The Green Mountain Folklore Society is a non-profit organization that was founded in April 1948 by UVM Professor Leon Dean. The purpose of this society is to collect, preserve and make available the folklore of the State of Vermont for all of us, and future generations. This Society started out with just a few dedicated people and now has more than 130 members in Vermont and several other states. Meetings are held twice yearly in May and October.

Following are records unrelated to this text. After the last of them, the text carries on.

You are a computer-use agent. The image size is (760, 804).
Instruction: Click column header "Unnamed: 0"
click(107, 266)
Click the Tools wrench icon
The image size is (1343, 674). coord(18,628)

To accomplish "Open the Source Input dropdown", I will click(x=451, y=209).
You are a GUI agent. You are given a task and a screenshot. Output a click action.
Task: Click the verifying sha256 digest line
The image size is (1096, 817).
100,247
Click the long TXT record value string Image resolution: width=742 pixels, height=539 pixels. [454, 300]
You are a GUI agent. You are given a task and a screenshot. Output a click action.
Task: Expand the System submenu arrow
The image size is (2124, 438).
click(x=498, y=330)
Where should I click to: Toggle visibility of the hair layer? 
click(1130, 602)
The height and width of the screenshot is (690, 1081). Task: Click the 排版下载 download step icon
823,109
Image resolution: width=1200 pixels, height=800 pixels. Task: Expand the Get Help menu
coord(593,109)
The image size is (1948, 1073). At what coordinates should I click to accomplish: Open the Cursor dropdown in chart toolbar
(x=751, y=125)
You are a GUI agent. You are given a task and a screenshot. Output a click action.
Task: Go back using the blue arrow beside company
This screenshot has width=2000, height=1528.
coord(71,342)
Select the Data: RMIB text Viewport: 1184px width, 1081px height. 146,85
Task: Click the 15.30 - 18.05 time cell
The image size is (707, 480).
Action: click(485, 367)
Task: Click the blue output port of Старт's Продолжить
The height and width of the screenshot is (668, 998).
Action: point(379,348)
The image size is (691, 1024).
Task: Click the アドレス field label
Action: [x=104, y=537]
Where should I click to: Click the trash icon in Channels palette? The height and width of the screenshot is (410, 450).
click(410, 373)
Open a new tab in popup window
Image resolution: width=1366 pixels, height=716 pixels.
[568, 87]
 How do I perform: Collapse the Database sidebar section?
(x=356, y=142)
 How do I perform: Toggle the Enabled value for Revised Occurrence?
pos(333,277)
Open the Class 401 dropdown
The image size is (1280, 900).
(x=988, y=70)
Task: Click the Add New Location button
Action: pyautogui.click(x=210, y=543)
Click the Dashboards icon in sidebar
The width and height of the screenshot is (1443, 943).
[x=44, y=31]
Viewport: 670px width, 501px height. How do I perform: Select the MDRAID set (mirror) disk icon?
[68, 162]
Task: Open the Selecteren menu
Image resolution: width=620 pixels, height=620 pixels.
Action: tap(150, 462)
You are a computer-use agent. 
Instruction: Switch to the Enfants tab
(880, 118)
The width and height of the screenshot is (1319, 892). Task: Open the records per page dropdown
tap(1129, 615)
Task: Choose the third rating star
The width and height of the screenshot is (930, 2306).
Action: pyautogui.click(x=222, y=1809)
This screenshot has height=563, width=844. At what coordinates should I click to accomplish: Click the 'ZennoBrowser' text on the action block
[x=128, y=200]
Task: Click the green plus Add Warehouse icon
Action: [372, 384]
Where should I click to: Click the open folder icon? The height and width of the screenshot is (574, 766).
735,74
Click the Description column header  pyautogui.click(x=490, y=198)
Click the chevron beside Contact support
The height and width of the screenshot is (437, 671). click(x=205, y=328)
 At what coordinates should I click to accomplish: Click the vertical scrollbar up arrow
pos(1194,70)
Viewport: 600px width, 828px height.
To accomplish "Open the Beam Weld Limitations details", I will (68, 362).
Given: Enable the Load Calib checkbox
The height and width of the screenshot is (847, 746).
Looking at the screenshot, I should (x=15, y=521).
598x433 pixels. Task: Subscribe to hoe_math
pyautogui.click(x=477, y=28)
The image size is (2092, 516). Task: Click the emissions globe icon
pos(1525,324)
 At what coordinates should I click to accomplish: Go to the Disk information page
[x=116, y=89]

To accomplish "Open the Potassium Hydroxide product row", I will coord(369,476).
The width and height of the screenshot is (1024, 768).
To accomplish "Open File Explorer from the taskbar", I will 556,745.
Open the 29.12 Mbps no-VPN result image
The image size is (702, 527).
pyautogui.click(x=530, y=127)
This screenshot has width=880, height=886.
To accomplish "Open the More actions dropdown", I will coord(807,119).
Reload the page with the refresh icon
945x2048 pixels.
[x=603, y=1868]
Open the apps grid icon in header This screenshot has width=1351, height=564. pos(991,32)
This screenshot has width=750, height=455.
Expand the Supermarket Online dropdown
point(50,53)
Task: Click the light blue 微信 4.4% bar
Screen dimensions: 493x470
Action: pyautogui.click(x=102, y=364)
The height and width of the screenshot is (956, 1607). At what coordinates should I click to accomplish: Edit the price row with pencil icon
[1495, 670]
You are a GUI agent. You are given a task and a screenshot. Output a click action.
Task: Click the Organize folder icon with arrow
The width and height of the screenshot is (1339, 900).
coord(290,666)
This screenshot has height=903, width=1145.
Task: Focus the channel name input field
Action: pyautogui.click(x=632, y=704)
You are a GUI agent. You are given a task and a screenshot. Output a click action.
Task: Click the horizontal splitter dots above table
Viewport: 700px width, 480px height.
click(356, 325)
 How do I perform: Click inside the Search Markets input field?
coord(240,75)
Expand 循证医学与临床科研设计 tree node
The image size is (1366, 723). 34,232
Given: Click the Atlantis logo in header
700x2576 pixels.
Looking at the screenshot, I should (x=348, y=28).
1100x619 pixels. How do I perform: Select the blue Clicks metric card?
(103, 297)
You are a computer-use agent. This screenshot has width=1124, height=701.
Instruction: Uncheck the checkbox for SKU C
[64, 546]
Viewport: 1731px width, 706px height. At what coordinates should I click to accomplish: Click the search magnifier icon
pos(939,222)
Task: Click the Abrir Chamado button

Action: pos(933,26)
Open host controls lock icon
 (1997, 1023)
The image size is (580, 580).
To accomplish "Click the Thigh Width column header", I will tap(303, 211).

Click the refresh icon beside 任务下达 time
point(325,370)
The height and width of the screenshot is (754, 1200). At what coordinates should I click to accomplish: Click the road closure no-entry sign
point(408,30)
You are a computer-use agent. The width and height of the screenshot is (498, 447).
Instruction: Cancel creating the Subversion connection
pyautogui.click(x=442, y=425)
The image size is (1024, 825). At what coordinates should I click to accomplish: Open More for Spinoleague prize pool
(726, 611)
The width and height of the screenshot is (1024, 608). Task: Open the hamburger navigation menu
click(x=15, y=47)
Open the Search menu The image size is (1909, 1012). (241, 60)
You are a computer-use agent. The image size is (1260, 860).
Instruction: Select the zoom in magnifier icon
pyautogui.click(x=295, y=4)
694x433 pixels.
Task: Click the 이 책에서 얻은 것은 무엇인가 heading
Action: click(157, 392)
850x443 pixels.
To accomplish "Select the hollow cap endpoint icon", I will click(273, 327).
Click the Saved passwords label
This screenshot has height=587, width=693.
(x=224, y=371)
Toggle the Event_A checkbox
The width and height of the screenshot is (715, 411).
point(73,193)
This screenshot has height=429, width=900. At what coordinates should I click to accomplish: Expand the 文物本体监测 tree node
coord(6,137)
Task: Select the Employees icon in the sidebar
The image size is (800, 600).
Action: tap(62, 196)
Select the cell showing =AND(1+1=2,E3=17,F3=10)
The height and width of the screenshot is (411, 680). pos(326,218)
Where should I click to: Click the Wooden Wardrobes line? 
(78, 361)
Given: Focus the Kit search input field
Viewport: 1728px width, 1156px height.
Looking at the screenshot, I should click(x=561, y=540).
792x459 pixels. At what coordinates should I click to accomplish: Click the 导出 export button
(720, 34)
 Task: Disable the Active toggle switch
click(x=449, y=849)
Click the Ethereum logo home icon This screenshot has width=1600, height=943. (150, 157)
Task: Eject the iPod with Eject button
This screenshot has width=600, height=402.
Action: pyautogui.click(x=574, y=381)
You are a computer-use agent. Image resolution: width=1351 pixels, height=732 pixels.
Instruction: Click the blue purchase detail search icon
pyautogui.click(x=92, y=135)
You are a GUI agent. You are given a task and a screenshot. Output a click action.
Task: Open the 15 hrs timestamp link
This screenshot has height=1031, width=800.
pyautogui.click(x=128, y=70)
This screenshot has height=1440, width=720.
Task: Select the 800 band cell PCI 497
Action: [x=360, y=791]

Membership includes bi-annual issues of The Potash Kettle Newsletter and annual issues of The Green Mountain Whittlin's. Dues are $10.00 per year. Please make checks payable to: GMFS and mail to: PO Box 394, Williston VT 05495.
Gabfest
A focal point of each meeting is the Gabfest, where folks share reminiscences of folklore about Vermont's earlier days. Sometimes a particular topic is selected, and members bring stories and artifacts on that topic. These stories and folklore are recorded on tape along with the name of each person speaking.
The Potash Kettle
The Potash Kettle is the semi-annual newsletter that gives members current Society information and notices of meetings. To ensure you are receiving yours please make sure we have your current address when updating your membership or when you attend our next meeting.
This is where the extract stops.